The developers’ representatives also did not comment on the larger controversy, instead limiting themselves to explaining the project and how the storage component would operate.

“We’ll have access hours seven days a week, but not 24 hours because nothing good happens in the middle of the night,” said Bailey C. Gaffney, development manager of Johnson Development Associates’ self-storage division. “We lease up over the course of four years, one unit per day, if that.”

Gaffney said there would be about 1,000 storage units. There will be two employees, one at the front desk and one wandering around the building. The office hours would be five days a week, nine-to-five, while access hours would be seven days a week and available until 10 p.m. on weekdays with reduced hours on weekends.

In the end, the Civic Design Review Board voted unanimously to require the developer to come back for a second review.

But a second committee meeting on the project at 1314 Spring Garden Street is all that the CDR members can ask of the project’s developers.
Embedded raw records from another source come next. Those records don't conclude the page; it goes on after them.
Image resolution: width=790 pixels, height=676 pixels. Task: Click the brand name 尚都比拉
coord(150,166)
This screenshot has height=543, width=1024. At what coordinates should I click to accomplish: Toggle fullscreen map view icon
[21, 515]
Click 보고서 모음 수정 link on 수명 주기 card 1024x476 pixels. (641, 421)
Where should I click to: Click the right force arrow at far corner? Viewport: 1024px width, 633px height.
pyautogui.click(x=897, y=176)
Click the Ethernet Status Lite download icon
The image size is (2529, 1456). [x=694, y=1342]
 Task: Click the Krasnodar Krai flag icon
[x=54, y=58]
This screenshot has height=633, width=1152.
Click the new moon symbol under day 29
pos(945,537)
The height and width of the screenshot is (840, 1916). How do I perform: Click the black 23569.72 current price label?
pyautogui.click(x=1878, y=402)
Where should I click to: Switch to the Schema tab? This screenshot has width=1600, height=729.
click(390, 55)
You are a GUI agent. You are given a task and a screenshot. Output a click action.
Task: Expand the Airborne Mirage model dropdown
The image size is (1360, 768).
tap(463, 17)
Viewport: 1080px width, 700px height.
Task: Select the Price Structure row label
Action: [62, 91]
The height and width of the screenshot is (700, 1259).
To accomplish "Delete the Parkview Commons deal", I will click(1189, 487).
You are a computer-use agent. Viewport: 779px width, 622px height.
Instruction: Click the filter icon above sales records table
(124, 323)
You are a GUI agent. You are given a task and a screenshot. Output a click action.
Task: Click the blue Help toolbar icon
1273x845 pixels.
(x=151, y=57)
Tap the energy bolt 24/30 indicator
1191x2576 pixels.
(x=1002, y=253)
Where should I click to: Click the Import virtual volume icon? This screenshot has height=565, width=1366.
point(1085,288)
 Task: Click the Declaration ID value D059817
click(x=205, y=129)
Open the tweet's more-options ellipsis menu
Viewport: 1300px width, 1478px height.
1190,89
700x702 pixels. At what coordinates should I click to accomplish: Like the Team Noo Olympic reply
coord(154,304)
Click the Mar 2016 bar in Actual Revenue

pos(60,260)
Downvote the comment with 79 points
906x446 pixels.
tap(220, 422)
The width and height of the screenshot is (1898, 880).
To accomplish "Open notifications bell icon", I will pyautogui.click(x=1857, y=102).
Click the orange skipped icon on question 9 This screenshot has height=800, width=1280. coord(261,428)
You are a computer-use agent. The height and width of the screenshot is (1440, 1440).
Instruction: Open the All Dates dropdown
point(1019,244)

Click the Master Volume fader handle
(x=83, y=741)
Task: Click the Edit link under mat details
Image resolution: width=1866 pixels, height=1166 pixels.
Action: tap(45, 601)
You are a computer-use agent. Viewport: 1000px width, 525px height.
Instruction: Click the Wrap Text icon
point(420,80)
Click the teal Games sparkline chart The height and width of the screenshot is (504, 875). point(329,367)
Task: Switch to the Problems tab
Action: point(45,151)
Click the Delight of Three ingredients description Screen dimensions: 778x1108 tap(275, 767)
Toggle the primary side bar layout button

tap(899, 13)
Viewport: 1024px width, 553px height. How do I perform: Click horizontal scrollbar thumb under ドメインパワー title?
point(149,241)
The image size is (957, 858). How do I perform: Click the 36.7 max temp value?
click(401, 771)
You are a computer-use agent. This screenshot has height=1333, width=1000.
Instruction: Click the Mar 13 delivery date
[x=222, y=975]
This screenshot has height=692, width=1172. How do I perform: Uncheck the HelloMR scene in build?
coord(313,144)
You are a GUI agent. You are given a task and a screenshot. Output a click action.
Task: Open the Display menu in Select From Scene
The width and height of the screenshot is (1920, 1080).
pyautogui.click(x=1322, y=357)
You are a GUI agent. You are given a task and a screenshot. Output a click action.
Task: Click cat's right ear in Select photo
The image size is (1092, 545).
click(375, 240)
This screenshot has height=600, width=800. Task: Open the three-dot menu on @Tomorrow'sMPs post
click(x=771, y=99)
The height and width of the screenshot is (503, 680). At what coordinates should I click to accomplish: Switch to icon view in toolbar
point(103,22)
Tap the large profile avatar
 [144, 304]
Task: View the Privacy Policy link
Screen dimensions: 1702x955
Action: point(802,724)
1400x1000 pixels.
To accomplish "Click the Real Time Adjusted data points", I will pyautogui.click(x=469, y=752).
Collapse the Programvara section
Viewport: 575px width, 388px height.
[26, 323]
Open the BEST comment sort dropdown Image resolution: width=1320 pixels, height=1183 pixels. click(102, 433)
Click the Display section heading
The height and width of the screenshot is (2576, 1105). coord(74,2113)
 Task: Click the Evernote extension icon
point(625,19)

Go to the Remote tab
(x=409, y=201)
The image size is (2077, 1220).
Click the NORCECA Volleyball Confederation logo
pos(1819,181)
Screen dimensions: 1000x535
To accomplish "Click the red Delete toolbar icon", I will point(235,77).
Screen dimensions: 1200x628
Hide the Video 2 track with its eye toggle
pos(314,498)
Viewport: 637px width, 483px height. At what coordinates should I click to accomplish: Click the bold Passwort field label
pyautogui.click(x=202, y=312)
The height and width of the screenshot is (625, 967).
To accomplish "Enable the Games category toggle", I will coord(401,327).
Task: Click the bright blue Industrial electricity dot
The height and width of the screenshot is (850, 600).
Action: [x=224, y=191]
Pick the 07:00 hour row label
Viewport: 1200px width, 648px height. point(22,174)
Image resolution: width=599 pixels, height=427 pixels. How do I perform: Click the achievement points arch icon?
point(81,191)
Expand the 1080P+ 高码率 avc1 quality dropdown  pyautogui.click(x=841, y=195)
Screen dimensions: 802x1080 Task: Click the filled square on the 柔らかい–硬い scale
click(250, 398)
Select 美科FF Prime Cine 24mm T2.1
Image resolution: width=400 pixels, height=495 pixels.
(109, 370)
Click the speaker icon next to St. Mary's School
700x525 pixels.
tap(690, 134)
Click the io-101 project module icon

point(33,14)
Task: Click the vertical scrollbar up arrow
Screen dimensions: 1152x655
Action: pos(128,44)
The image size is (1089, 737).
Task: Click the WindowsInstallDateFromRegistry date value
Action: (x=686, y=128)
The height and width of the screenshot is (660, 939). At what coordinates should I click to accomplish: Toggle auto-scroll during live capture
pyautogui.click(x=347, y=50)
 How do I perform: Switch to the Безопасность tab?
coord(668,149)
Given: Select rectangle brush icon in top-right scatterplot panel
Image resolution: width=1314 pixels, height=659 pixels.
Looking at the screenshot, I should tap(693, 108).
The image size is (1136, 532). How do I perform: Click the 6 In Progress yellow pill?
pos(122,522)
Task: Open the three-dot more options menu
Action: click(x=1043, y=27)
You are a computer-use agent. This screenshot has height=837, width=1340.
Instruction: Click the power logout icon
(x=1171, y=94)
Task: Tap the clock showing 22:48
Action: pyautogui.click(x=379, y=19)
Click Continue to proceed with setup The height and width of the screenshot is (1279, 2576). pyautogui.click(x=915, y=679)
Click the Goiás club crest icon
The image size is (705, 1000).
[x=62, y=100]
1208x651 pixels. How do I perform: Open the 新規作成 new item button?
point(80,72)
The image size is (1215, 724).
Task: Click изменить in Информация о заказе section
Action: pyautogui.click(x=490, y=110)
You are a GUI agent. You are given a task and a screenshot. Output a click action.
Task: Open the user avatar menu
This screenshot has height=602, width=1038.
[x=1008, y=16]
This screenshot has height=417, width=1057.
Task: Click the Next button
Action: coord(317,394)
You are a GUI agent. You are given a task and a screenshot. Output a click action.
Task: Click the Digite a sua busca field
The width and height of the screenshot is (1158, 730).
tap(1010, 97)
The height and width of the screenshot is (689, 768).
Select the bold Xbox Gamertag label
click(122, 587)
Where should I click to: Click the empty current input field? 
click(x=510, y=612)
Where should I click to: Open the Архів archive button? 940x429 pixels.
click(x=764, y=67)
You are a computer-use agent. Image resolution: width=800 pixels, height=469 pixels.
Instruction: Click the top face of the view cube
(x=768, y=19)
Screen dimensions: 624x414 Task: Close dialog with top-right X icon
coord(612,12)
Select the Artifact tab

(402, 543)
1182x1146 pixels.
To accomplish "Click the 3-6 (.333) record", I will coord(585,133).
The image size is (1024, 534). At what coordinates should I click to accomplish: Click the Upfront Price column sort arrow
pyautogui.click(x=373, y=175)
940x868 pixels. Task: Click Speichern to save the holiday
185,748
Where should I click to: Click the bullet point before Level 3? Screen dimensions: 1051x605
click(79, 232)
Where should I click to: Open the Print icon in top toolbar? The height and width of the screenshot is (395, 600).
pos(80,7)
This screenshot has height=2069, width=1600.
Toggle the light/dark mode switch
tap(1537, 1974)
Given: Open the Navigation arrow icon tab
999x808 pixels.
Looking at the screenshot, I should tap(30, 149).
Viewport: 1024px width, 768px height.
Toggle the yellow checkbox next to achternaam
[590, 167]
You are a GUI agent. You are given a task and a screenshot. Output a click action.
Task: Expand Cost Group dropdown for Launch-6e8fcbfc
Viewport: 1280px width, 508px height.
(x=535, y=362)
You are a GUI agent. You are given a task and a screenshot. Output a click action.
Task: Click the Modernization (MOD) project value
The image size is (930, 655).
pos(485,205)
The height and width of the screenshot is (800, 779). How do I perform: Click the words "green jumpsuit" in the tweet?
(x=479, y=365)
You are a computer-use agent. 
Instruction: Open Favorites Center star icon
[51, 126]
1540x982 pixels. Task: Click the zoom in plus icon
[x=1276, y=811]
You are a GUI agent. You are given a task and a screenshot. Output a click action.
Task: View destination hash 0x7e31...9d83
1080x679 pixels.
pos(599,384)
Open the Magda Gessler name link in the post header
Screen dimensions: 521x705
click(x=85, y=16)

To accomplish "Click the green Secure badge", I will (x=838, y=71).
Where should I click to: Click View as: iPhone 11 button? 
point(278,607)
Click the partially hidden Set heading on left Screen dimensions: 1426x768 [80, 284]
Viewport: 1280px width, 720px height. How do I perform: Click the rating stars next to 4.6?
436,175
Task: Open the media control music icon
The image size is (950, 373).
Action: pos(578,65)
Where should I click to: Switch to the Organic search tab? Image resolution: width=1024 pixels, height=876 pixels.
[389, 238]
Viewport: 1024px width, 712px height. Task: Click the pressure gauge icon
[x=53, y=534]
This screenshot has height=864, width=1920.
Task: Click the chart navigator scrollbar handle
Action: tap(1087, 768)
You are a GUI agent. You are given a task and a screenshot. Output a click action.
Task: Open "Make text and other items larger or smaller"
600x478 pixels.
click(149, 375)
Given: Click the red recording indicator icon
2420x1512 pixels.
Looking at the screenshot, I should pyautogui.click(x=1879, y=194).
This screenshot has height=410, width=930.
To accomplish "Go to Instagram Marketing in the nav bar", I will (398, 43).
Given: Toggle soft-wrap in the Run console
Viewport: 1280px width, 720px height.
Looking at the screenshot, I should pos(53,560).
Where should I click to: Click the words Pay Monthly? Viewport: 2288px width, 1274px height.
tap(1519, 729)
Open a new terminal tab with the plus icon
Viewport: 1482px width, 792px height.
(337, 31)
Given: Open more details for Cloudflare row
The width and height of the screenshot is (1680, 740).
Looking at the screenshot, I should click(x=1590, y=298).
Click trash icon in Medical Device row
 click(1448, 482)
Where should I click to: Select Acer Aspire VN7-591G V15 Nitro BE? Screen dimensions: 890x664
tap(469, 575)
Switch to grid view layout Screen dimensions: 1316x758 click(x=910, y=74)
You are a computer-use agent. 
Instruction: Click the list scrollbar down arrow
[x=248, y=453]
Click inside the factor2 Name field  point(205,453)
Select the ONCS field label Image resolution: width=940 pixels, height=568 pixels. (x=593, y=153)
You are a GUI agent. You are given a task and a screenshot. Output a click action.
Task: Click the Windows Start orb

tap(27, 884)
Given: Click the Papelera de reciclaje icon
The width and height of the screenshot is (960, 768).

The board is purely advisory and there are no consequences for disregarding its feedback.

In its current form, however, it is difficult to imagine that a second round of criticism will differ substantially from the critiques heard Tuesday.

“This is a burgeoning area of the city, with massive changes occurring up and down North Broad Street,” said Cecil Baker, one of the most prominent architects in Philadelphia. “I have a very hard time buying into this.”